Should a man who:
was a member of the Nazi party,
pressured ghetto-confined Jews to sign over title to their factory,
used ghetto-confined Jews as labor without paying them a wage, and
sold wares to the German military,
be honored as a “righteous man,” not merely by means of a statue but a movie celebrating him, a movie used to teach the Holocaust to schoolchildren?
We all know the rest of the story — that Oskar Schindler came to see the injustice of the Nazi treatment of Jews, and his care and concern increased from small acts of humanity in his factory to the construction of a subcamp to protect his workers, to the rescuing of an entire factory’s worth of workers, and even a trainload of Jews near death, in such a fashion as risked his own life.
But the new “one drop” rule, as applied to Americans in history, erases that history.
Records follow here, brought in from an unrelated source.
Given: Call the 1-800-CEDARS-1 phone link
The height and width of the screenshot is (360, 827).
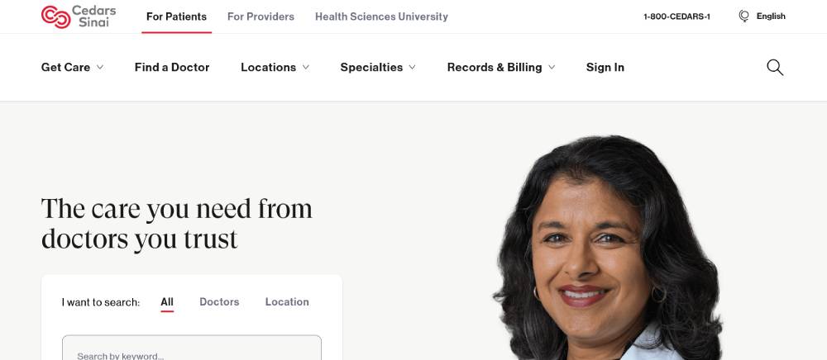Looking at the screenshot, I should tap(676, 17).
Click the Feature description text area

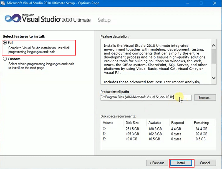point(155,61)
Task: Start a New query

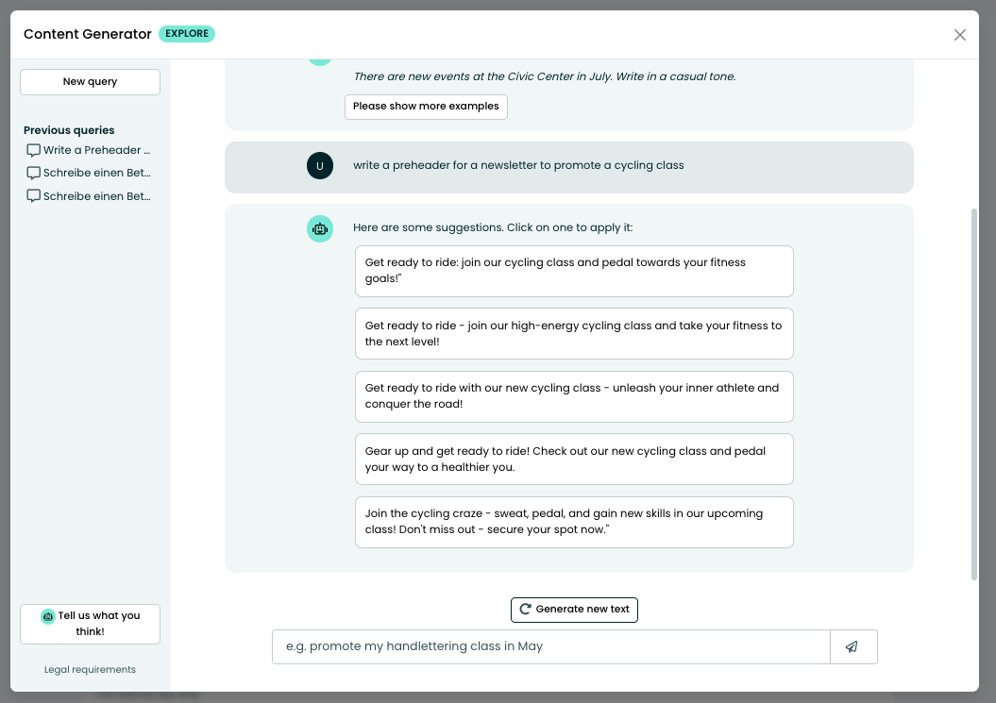Action: (90, 82)
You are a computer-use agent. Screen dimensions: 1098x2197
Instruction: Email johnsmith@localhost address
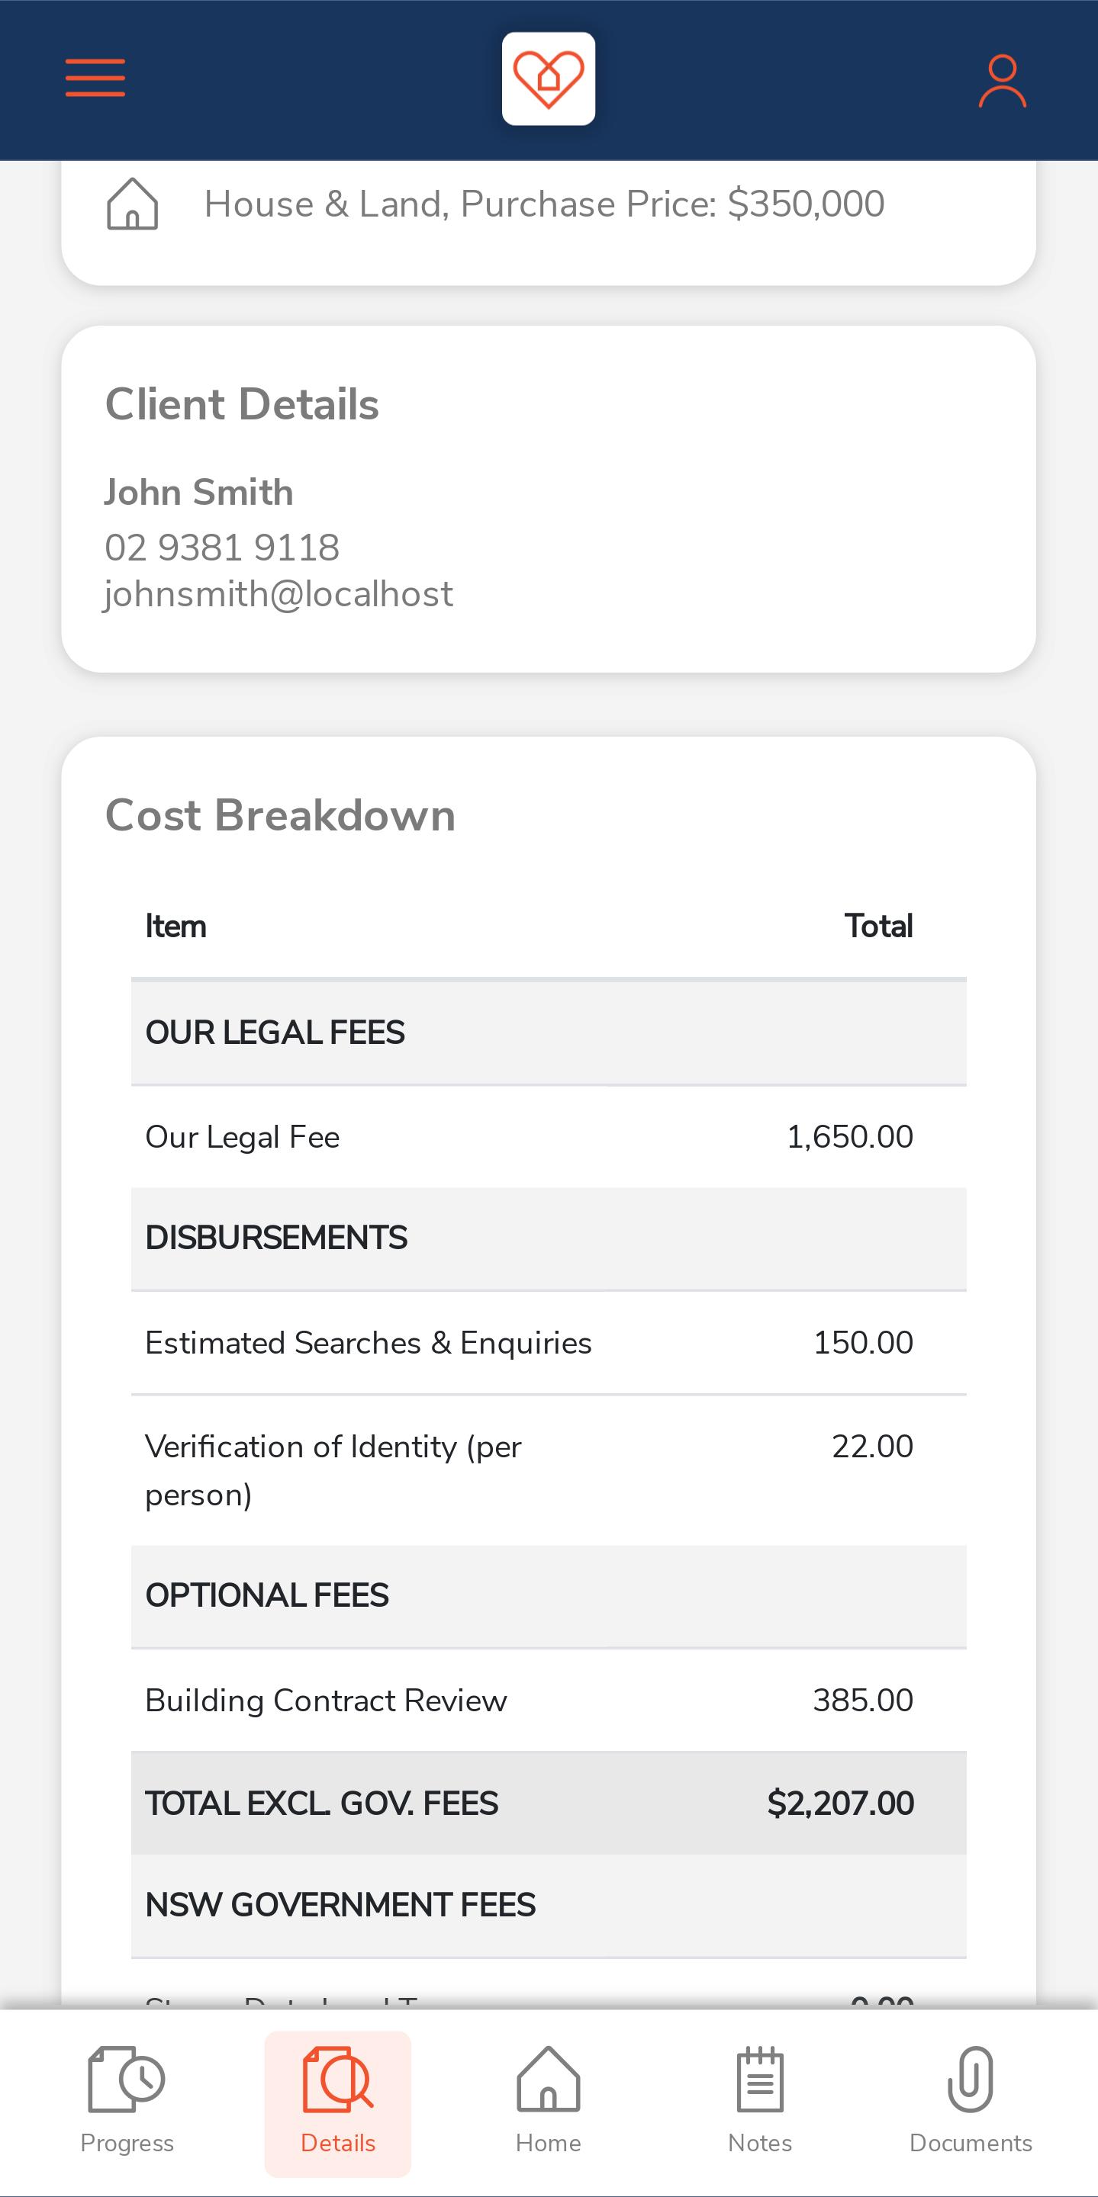tap(278, 594)
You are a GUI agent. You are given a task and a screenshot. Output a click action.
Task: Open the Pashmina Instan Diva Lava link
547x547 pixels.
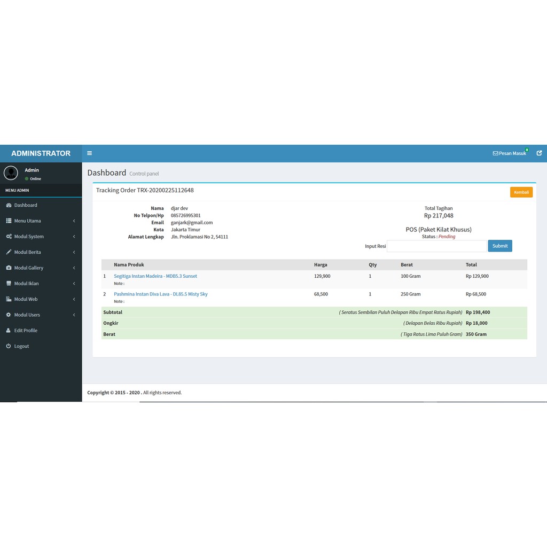(160, 294)
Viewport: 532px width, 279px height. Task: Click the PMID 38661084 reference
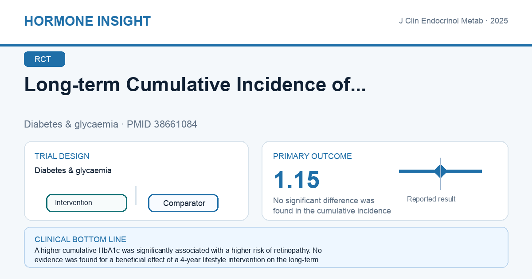point(162,124)
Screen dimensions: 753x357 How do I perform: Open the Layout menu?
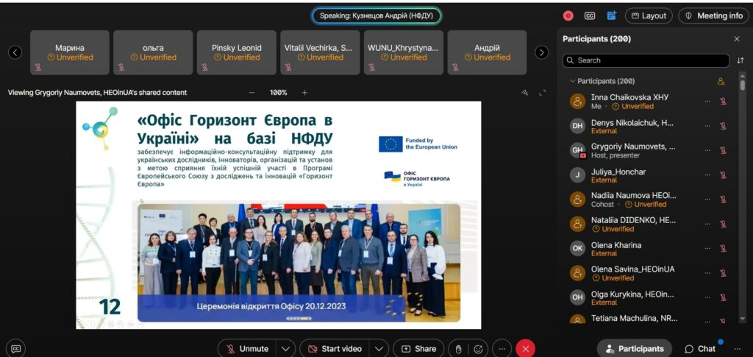tap(649, 15)
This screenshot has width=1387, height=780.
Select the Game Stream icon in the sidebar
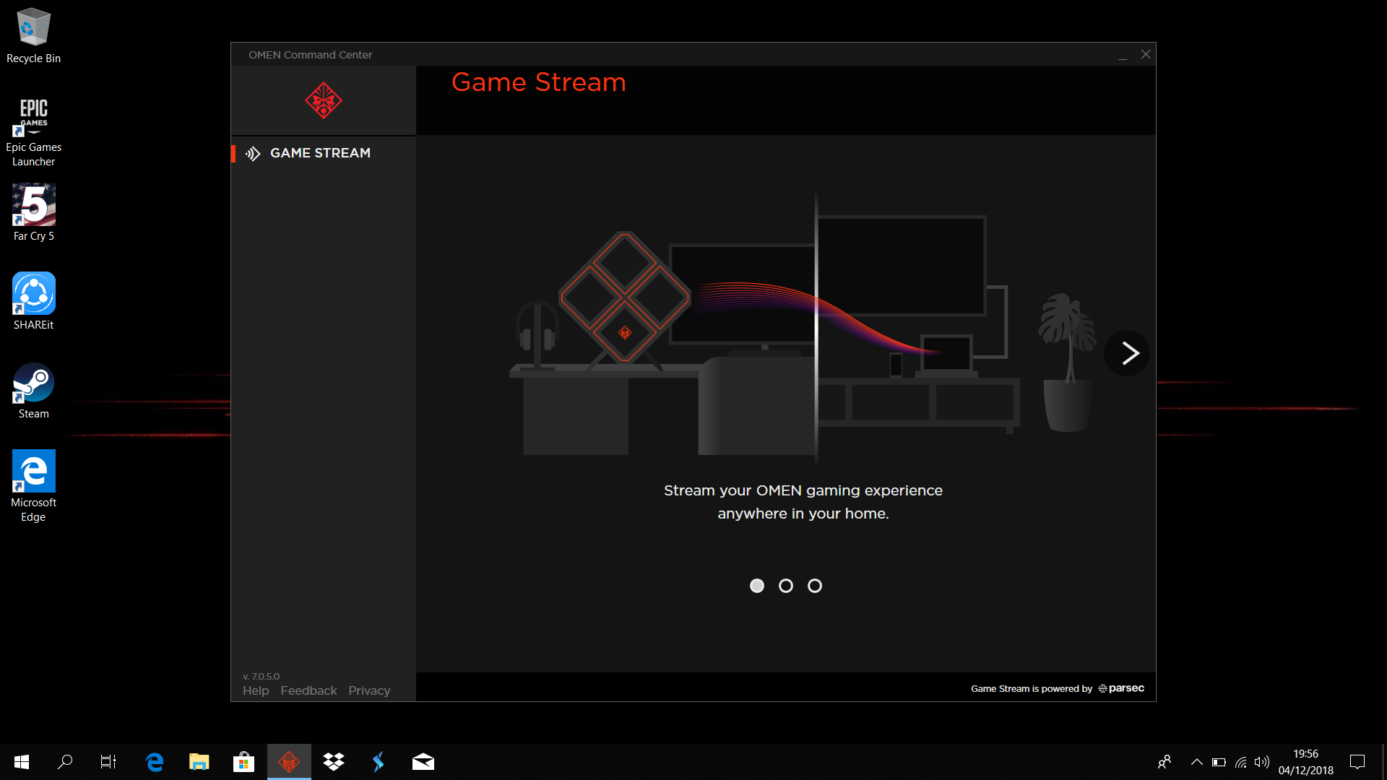pos(252,153)
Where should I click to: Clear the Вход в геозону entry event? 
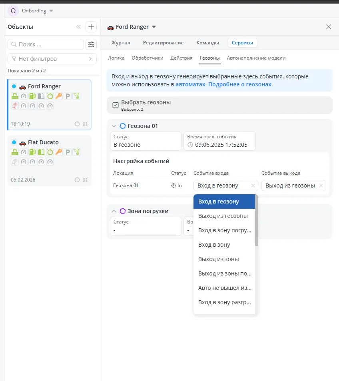pyautogui.click(x=253, y=186)
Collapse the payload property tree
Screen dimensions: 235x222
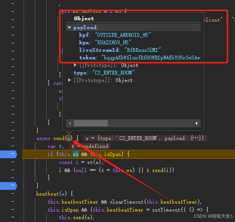pyautogui.click(x=69, y=28)
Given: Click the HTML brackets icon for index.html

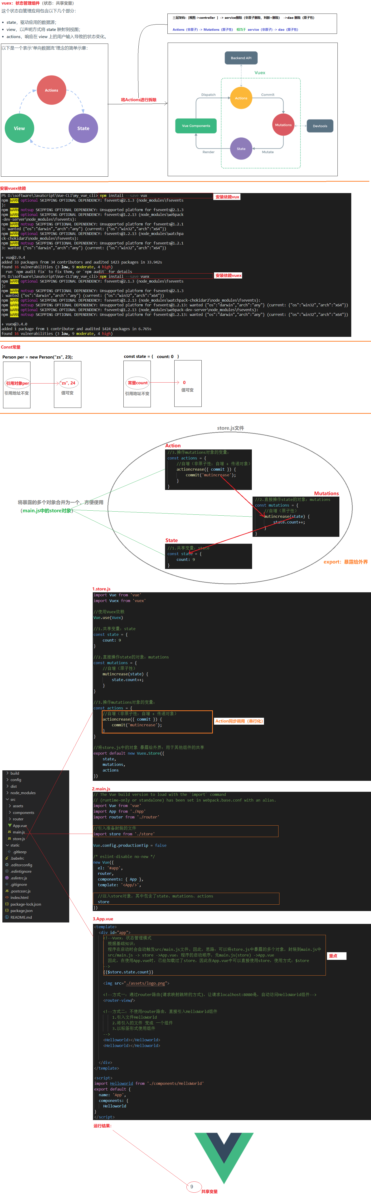Looking at the screenshot, I should pyautogui.click(x=7, y=897).
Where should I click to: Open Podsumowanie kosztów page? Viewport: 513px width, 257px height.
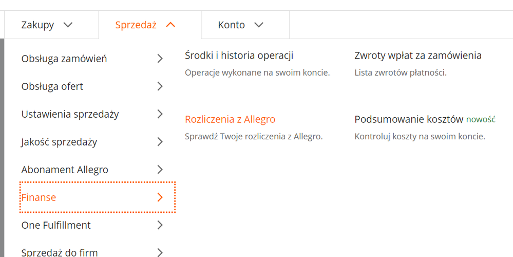(x=409, y=119)
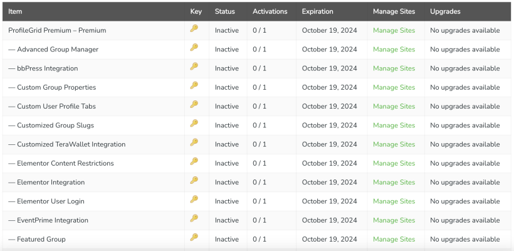Screen dimensions: 514x251
Task: Open Manage Sites for ProfileGrid Premium
Action: pos(394,30)
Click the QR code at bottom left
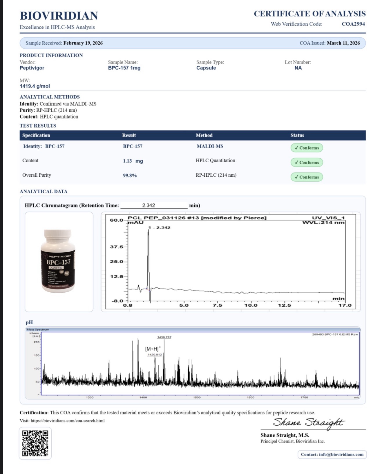 [x=35, y=443]
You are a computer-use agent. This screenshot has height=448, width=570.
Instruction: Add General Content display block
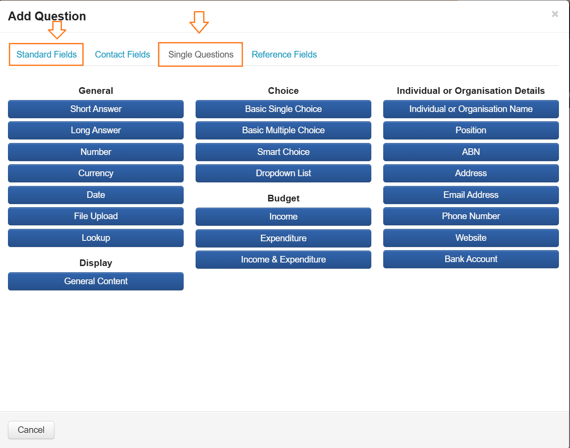click(x=96, y=282)
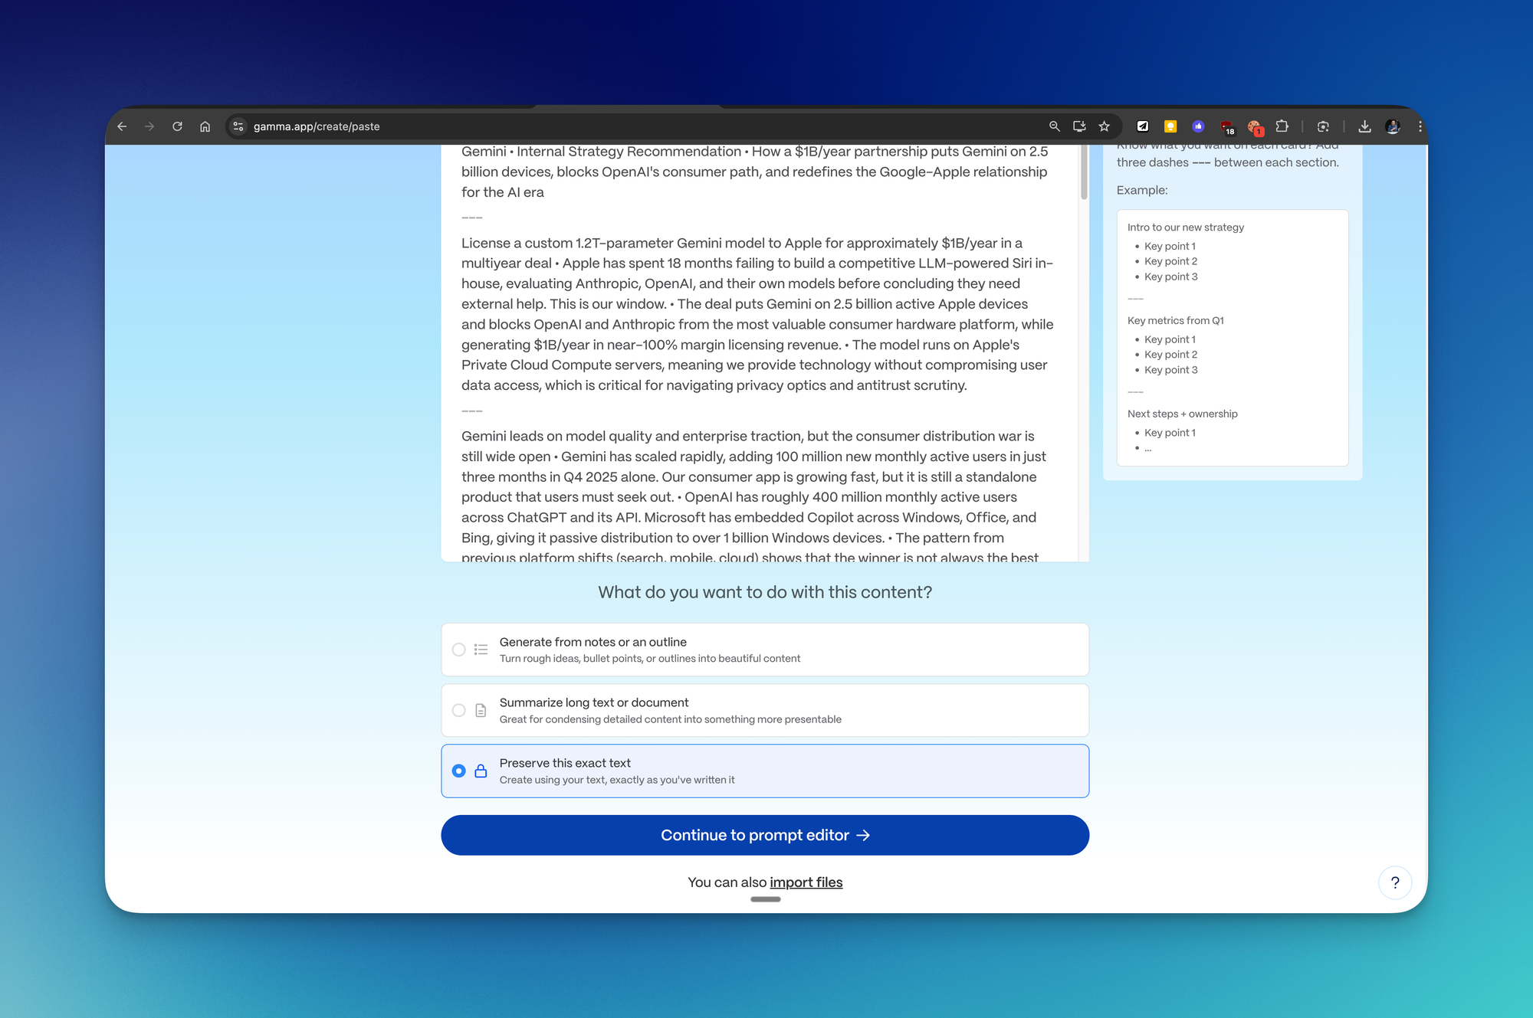This screenshot has height=1018, width=1533.
Task: Open the browser profile avatar menu
Action: [x=1393, y=126]
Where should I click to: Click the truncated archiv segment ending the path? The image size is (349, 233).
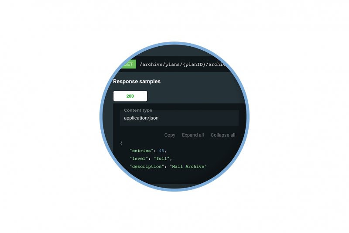[216, 65]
Yes, in the same way as “one drop” of African ancestry-blood was deemed sufficient to deem one “black” and subject to all applicable Jim Crow laws of discrimination, so, too, one act of discrimination or one connection to slaveholding suffices to erase any other good one may have done.
And, no, I’m not even speaking of the legacies of George Washington or Thomas Jefferson, but of Ulysses S. Grant and Albert Pike.
Here’s the reporting on Grant at the Mercury News on Saturday:
Protesters in Golden Gate Park toppled statues of Fr. Junipero Serra, Francis Scott Key and President Ulysses S. Grant on Friday night, spurring a national debate over the complex legacies of those historical figures amid a broader movement to remove what critics say are monuments to white supremacy.
A group of roughly 100 people pulled down the monuments displayed in the park’s Music Concourse near the de Young Museum and California Academy of Sciences, an eyewitness said. Police were called to the area just after 8 p.m., and said people in the group threw objects at the officers. The crowd dispersed around 9:30 with no arrests or reports of injuries. . . .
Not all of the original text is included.